* [Enunciado da tarefa]:
Reproduza do texto sobre as eleições portuguesas, apresentado abaixo, o trecho que começa em "No entanto, a" e vai até "intrínseco a ele.", com este último incluído.

Luanda - As recentes eleições portuguesas surpreenderam muitos. O partido de extrema-direita, o Chega de André Ventura, ganhou 17% dos votos, desafiando a longa dominação do Partido Socialista e do Partido Social Democrata.

Fonte: Club-k.net

Durante muito tempo, admirei o sistema político de Portugal. Parecia ser um sistema auto-regulado, desenvolvido organicamente, que impedia o extremismo. Era uma democracia estabelecida mais ou menos na mesma época que algumas das ex-colônias; no entanto, o sistema de Portugal parecia bem equilibrado e robusto. Quase parecia imune ao tipo de fascismo que assolou outros países e sufocou a crítica ou a criatividade. Portugal sempre me pareceu uma democracia vibrante e aberta para o mundo, um sistema que admirava imensamente.


No entanto, a recente ascensão de um partido de extrema-direita que obteve 17% dos votos e suas políticas são preocupantes e bastante perturbadoras. Este resultado reflete um Portugal em mudança. Eu, pelo menos, subestimei a ascensão de uma nova geração menos ligada ao passado colonial do país e mais em sintonia com as correntes políticas na Europa, incluindo algumas manifestações extremas de nacionalismo. Talvez, como eu, muitos associassem Portugal a uma sociedade moderada e aberta para o mundo. No entanto, esta visão passa ao lado das complexidades da identidade num mundo globalizado.


Um dos fatores que impulsiona esta mudança é o debate em torno da imigração. O Sr. Ventura é acusado de racismo, alegação que ele nega veementemente. Curiosamente, entrevistas com seus amigos negros oferecem uma perspectiva diferente, sugerindo que o racismo não é intrínseco a ele.


De acordo com o Sr. Ventura, o desafio não está nos angolanos, cabo-verdianos ou brasileiros, que partilham uma cultura semelhante com Portugal. Em vez disso, ele destaca preocupações sobre o aumento da população muçulmana, referindo países como França e Bélgica com comunidades islâmicas significativas como exemplos das complexidades de alcançar diversidade cultural e religiosa.

O Sr. Ventura expressa admiração pelos brasileiros, considerando-os como partilhando um padrão civilizacional comum com os portugueses. Ele vê-os não como meros imigrantes, mas sim como membros integrantes da comunidade portuguesa, um sentimento apoiado pela comunidade brasileira.

* [Extrato dos registros]:

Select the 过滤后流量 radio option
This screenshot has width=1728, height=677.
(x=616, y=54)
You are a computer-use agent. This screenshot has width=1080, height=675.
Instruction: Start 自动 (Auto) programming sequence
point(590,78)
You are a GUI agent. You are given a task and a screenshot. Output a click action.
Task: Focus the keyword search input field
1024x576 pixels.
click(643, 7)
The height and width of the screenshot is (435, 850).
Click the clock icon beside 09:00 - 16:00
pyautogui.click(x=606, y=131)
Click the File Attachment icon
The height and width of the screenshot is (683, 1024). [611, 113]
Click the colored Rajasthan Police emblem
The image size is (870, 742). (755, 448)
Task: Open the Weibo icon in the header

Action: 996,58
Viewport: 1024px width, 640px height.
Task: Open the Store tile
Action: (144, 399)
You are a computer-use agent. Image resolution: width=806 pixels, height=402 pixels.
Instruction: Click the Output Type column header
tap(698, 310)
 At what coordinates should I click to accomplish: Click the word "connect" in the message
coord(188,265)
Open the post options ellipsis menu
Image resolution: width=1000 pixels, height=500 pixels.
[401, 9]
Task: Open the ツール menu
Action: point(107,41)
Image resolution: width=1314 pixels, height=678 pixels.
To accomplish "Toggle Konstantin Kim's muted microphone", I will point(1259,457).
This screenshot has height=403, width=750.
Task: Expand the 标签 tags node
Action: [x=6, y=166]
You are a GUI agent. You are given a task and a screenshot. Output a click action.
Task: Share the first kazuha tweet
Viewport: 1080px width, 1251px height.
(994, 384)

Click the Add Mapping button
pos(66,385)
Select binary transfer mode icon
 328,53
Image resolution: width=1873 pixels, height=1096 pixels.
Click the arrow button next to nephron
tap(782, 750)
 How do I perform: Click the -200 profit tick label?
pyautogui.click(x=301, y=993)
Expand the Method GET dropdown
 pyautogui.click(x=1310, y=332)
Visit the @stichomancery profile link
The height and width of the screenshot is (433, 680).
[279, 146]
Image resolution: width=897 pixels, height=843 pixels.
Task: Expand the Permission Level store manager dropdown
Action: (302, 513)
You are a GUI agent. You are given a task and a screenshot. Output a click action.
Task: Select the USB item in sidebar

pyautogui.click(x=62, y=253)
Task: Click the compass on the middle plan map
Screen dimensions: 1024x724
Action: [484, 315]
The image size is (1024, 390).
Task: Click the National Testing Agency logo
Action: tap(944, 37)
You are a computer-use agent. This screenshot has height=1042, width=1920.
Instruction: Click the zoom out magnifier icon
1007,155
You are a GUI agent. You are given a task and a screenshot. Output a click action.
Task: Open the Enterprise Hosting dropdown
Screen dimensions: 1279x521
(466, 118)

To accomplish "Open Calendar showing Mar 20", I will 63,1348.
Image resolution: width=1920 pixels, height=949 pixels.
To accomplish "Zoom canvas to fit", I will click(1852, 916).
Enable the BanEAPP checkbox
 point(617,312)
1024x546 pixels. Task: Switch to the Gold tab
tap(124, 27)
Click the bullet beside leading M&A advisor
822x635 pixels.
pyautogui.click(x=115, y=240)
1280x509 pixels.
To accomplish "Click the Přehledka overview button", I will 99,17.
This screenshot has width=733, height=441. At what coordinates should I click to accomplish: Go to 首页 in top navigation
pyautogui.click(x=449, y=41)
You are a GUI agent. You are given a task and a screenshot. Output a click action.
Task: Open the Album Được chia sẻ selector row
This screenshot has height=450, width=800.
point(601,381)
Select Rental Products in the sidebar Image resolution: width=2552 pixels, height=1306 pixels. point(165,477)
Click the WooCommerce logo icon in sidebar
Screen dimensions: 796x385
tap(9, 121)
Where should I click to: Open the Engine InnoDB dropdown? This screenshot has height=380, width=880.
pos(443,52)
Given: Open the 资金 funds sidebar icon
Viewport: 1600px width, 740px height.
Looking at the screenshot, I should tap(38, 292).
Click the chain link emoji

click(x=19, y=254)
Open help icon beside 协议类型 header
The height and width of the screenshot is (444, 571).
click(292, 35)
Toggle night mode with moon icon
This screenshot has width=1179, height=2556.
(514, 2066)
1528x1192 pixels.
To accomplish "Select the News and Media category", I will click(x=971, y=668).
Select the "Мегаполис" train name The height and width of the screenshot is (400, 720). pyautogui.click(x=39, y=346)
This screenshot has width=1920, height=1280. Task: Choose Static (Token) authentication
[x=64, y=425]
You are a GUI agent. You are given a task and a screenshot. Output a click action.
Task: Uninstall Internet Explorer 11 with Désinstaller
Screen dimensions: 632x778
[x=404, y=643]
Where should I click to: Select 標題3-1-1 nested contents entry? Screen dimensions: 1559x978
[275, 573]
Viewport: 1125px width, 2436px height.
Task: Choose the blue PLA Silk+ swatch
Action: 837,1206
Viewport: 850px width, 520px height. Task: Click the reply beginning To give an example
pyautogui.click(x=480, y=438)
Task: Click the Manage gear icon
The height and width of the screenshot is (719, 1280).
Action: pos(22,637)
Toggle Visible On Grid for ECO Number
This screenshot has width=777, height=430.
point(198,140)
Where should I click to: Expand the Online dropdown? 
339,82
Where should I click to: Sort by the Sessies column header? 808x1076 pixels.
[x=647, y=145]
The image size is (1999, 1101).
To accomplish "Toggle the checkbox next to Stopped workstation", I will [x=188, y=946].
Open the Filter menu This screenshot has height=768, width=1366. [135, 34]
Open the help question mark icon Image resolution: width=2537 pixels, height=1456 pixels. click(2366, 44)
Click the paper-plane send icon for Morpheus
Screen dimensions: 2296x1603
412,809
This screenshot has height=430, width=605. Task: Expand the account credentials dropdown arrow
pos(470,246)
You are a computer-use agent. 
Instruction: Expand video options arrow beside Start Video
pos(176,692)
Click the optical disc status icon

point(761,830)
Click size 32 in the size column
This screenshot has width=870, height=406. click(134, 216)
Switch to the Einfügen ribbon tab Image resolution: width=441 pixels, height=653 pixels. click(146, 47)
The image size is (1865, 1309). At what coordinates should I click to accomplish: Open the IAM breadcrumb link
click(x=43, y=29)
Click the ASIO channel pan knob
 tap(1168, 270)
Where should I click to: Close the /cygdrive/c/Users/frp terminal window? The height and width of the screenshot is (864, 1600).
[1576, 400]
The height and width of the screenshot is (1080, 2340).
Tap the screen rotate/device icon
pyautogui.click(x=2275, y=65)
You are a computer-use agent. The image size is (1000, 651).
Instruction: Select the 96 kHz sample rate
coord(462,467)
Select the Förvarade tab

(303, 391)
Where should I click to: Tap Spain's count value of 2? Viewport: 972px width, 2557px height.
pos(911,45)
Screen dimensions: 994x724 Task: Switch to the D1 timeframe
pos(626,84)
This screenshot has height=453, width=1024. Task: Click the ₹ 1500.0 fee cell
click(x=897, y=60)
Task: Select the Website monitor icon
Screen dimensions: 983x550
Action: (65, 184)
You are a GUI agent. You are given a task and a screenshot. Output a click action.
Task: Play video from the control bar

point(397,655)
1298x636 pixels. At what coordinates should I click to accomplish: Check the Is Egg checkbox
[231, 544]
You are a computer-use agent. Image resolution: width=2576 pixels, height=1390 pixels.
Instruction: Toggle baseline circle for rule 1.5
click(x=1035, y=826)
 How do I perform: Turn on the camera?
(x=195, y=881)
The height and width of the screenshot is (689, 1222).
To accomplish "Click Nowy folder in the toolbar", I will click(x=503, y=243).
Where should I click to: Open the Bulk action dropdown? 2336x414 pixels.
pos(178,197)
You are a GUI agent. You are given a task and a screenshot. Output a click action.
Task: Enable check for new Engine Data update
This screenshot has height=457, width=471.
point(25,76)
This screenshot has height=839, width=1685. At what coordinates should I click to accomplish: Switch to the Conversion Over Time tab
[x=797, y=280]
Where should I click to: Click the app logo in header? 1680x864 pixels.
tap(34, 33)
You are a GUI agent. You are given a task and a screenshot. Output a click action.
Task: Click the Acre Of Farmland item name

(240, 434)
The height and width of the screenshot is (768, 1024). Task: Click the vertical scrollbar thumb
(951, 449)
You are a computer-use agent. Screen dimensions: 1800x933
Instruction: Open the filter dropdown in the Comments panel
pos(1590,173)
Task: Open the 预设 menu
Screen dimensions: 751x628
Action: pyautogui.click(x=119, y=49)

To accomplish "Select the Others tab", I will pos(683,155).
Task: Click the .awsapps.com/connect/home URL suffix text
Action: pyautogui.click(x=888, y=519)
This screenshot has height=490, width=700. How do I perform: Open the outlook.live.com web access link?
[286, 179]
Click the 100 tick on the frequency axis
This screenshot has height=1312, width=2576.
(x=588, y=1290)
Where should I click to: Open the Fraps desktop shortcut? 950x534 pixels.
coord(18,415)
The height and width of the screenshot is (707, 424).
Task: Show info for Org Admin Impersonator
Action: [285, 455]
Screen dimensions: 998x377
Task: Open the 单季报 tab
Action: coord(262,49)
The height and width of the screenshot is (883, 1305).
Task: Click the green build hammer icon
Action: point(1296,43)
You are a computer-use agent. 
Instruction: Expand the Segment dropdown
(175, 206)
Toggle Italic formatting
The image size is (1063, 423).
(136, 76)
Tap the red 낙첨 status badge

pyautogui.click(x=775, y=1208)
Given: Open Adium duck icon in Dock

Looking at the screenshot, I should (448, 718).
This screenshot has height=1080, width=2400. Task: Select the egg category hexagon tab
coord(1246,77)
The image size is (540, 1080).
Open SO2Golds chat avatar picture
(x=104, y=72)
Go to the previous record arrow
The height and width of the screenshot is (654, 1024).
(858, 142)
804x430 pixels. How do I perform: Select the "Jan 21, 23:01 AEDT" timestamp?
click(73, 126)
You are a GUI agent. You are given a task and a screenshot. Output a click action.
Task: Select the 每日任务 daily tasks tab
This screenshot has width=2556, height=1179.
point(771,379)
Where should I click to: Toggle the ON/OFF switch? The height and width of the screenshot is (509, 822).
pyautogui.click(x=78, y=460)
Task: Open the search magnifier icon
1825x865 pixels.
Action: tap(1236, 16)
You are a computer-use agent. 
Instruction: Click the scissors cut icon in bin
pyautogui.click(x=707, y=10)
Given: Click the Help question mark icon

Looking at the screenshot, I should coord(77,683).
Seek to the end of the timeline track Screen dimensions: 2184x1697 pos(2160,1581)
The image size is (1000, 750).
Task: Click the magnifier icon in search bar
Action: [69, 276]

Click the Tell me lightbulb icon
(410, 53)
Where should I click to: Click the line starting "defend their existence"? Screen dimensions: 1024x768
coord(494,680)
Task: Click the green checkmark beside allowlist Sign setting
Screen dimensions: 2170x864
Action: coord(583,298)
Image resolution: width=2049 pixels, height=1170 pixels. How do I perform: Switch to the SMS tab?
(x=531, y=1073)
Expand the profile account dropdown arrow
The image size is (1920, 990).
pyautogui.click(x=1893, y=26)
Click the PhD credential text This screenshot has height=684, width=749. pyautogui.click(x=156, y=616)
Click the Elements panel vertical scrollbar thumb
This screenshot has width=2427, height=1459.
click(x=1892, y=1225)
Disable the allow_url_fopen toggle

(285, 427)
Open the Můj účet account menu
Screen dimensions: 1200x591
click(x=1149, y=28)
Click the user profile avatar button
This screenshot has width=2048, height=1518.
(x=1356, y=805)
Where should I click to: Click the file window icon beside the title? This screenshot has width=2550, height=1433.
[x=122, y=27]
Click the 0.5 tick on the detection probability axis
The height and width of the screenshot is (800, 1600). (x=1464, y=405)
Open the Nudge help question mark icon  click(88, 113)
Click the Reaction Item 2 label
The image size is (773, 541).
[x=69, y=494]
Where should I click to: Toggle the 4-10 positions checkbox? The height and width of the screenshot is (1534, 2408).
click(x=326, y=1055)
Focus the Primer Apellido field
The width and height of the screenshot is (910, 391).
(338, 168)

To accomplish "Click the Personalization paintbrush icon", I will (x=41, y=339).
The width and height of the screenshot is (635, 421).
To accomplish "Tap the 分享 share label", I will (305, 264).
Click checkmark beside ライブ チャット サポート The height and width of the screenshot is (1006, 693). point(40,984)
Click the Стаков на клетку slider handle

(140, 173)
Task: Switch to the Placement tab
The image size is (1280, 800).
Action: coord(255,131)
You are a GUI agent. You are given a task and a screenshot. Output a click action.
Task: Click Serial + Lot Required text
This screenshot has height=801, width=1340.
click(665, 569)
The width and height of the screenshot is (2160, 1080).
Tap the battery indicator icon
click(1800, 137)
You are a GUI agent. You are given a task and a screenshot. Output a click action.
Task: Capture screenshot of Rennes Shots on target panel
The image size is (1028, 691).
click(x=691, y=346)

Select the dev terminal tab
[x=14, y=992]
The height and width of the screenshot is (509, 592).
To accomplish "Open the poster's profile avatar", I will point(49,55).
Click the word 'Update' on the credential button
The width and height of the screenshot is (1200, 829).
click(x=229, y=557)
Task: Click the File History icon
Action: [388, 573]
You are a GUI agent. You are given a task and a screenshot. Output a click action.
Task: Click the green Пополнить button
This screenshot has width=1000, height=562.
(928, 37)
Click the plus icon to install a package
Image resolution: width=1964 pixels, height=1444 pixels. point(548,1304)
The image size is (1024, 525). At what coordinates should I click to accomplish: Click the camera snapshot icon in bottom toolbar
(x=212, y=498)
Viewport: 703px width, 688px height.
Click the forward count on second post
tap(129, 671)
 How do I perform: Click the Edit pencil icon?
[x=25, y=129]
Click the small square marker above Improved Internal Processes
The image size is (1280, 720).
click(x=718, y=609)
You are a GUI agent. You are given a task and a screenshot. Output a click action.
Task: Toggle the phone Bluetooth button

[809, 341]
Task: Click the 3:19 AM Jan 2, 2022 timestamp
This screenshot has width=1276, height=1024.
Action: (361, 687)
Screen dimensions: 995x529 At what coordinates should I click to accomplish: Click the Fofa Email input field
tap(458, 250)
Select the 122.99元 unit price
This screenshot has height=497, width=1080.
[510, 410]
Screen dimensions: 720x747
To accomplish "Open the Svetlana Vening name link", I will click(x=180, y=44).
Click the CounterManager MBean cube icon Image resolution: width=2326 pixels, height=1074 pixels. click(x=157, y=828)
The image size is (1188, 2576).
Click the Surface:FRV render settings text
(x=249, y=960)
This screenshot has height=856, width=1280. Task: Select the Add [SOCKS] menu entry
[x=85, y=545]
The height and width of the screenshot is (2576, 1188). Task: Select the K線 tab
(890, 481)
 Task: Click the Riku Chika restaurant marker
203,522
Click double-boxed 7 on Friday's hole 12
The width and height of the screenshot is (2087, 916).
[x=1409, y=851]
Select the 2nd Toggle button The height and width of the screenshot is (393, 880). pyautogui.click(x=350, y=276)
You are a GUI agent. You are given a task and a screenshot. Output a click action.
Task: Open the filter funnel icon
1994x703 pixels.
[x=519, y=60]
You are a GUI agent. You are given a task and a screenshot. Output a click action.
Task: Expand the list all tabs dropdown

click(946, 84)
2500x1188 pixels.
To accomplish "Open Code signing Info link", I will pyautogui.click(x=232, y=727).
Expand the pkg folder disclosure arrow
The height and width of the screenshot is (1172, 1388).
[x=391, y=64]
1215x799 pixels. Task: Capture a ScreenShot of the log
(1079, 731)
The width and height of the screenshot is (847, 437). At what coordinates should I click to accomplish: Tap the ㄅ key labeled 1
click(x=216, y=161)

* [Resposta]:
No entanto, a recente ascensão de um partido de extrema-direita que obteve 17% dos votos e suas políticas são preocupantes e bastante perturbadoras. Este resultado reflete um Portugal em mudança. Eu, pelo menos, subestimei a ascensão de uma nova geração menos ligada ao passado colonial do país e mais em sintonia com as correntes políticas na Europa, incluindo algumas manifestações extremas de nacionalismo. Talvez, como eu, muitos associassem Portugal a uma sociedade moderada e aberta para o mundo. No entanto, esta visão passa ao lado das complexidades da identidade num mundo globalizado.


Um dos fatores que impulsiona esta mudança é o debate em torno da imigração. O Sr. Ventura é acusado de racismo, alegação que ele nega veementemente. Curiosamente, entrevistas com seus amigos negros oferecem uma perspectiva diferente, sugerindo que o racismo não é intrínseco a ele.